*** Opening of Supplied entries ***

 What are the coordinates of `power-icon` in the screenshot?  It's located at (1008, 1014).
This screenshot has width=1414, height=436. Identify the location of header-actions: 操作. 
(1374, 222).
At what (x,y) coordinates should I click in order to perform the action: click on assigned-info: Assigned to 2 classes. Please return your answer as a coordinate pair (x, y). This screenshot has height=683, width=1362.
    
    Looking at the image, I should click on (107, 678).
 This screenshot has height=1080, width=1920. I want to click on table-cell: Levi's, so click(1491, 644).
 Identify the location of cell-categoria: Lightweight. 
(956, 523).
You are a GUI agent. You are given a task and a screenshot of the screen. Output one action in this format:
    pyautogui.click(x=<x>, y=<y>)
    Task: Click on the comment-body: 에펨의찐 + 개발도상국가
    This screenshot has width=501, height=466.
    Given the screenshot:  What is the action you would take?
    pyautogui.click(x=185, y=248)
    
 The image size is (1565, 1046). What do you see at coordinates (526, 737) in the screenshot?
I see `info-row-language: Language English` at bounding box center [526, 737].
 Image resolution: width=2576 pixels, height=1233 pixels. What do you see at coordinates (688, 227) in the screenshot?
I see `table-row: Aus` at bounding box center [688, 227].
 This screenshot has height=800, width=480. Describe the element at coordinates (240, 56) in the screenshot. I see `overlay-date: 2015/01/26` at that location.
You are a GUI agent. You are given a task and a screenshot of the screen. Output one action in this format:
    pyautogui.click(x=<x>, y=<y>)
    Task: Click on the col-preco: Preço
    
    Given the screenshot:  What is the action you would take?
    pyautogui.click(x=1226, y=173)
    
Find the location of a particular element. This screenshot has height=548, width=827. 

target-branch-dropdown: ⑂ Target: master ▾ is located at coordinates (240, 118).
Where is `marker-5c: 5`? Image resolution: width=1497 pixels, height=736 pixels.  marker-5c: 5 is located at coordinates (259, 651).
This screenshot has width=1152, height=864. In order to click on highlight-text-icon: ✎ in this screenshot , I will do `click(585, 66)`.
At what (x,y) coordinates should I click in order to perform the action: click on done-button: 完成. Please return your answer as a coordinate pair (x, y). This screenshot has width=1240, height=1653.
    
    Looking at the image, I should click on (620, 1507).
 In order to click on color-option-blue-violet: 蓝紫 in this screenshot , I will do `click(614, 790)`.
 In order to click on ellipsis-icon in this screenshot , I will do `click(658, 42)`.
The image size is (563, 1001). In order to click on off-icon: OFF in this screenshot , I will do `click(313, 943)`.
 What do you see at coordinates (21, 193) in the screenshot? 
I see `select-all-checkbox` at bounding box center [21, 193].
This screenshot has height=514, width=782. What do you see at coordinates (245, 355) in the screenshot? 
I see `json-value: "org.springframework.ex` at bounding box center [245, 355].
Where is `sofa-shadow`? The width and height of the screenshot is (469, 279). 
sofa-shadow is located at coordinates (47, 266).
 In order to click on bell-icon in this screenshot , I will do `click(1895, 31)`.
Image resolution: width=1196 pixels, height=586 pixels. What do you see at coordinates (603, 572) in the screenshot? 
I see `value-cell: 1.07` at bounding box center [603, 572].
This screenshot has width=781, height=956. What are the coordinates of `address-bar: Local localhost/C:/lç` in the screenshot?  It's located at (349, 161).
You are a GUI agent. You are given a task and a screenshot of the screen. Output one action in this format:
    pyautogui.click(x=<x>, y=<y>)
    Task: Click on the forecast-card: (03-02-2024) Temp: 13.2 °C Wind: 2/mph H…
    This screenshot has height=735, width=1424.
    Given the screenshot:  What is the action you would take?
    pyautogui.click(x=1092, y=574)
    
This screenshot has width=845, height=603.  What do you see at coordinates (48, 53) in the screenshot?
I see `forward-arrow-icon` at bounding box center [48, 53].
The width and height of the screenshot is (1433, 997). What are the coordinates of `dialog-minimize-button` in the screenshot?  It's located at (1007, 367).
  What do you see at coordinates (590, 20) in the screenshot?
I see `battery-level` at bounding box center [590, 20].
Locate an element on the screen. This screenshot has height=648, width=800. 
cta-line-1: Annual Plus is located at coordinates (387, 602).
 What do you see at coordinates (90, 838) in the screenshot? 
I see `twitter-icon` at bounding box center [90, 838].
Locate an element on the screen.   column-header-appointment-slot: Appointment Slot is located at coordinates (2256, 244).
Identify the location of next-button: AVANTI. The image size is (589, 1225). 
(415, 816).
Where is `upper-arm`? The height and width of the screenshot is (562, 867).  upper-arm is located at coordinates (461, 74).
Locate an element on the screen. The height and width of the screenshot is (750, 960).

*** Close of Supplied entries ***

• About this task:
Transcribe every line above without any changes.

• Output for this task:
 What are the coordinates of `power-icon` in the screenshot?  It's located at (1008, 1014).
This screenshot has width=1414, height=436. Identify the location of header-actions: 操作. 
(1374, 222).
At what (x,y) coordinates should I click in order to perform the action: click on assigned-info: Assigned to 2 classes. Please return your answer as a coordinate pair (x, y). This screenshot has height=683, width=1362.
    
    Looking at the image, I should click on (107, 678).
 This screenshot has height=1080, width=1920. I want to click on table-cell: Levi's, so click(1491, 644).
 Identify the location of cell-categoria: Lightweight. 
(956, 523).
You are a GUI agent. You are given a task and a screenshot of the screen. Output one action in this format:
    pyautogui.click(x=<x>, y=<y>)
    Task: Click on the comment-body: 에펨의찐 + 개발도상국가
    This screenshot has width=501, height=466.
    Given the screenshot:  What is the action you would take?
    pyautogui.click(x=185, y=248)
    
 The image size is (1565, 1046). What do you see at coordinates (526, 737) in the screenshot?
I see `info-row-language: Language English` at bounding box center [526, 737].
 Image resolution: width=2576 pixels, height=1233 pixels. What do you see at coordinates (688, 227) in the screenshot?
I see `table-row: Aus` at bounding box center [688, 227].
 This screenshot has height=800, width=480. Describe the element at coordinates (240, 56) in the screenshot. I see `overlay-date: 2015/01/26` at that location.
You are a GUI agent. You are given a task and a screenshot of the screen. Output one action in this format:
    pyautogui.click(x=<x>, y=<y>)
    Task: Click on the col-preco: Preço
    
    Given the screenshot:  What is the action you would take?
    pyautogui.click(x=1226, y=173)
    
Find the location of a particular element. This screenshot has height=548, width=827. 

target-branch-dropdown: ⑂ Target: master ▾ is located at coordinates (240, 118).
Where is `marker-5c: 5`? Image resolution: width=1497 pixels, height=736 pixels.  marker-5c: 5 is located at coordinates (259, 651).
This screenshot has width=1152, height=864. In order to click on highlight-text-icon: ✎ in this screenshot , I will do `click(585, 66)`.
At what (x,y) coordinates should I click in order to perform the action: click on done-button: 完成. Please return your answer as a coordinate pair (x, y). This screenshot has width=1240, height=1653.
    
    Looking at the image, I should click on (620, 1507).
 In order to click on color-option-blue-violet: 蓝紫 in this screenshot , I will do `click(614, 790)`.
 In order to click on ellipsis-icon in this screenshot , I will do `click(658, 42)`.
The image size is (563, 1001). In order to click on off-icon: OFF in this screenshot , I will do `click(313, 943)`.
 What do you see at coordinates (21, 193) in the screenshot? 
I see `select-all-checkbox` at bounding box center [21, 193].
This screenshot has height=514, width=782. What do you see at coordinates (245, 355) in the screenshot? 
I see `json-value: "org.springframework.ex` at bounding box center [245, 355].
Where is `sofa-shadow`? The width and height of the screenshot is (469, 279). 
sofa-shadow is located at coordinates (47, 266).
 In order to click on bell-icon in this screenshot , I will do `click(1895, 31)`.
Image resolution: width=1196 pixels, height=586 pixels. What do you see at coordinates (603, 572) in the screenshot? 
I see `value-cell: 1.07` at bounding box center [603, 572].
This screenshot has width=781, height=956. What are the coordinates of `address-bar: Local localhost/C:/lç` in the screenshot?  It's located at (349, 161).
You are a GUI agent. You are given a task and a screenshot of the screen. Output one action in this format:
    pyautogui.click(x=<x>, y=<y>)
    Task: Click on the forecast-card: (03-02-2024) Temp: 13.2 °C Wind: 2/mph H…
    This screenshot has height=735, width=1424.
    Given the screenshot:  What is the action you would take?
    pyautogui.click(x=1092, y=574)
    
This screenshot has width=845, height=603.  What do you see at coordinates (48, 53) in the screenshot?
I see `forward-arrow-icon` at bounding box center [48, 53].
The width and height of the screenshot is (1433, 997). What are the coordinates of `dialog-minimize-button` in the screenshot?  It's located at (1007, 367).
  What do you see at coordinates (590, 20) in the screenshot?
I see `battery-level` at bounding box center [590, 20].
Locate an element on the screen. This screenshot has height=648, width=800. 
cta-line-1: Annual Plus is located at coordinates (387, 602).
 What do you see at coordinates (90, 838) in the screenshot? 
I see `twitter-icon` at bounding box center [90, 838].
Locate an element on the screen.   column-header-appointment-slot: Appointment Slot is located at coordinates (2256, 244).
Identify the location of next-button: AVANTI. The image size is (589, 1225). 
(415, 816).
Where is `upper-arm`? The height and width of the screenshot is (562, 867).  upper-arm is located at coordinates (461, 74).
Locate an element on the screen. The height and width of the screenshot is (750, 960).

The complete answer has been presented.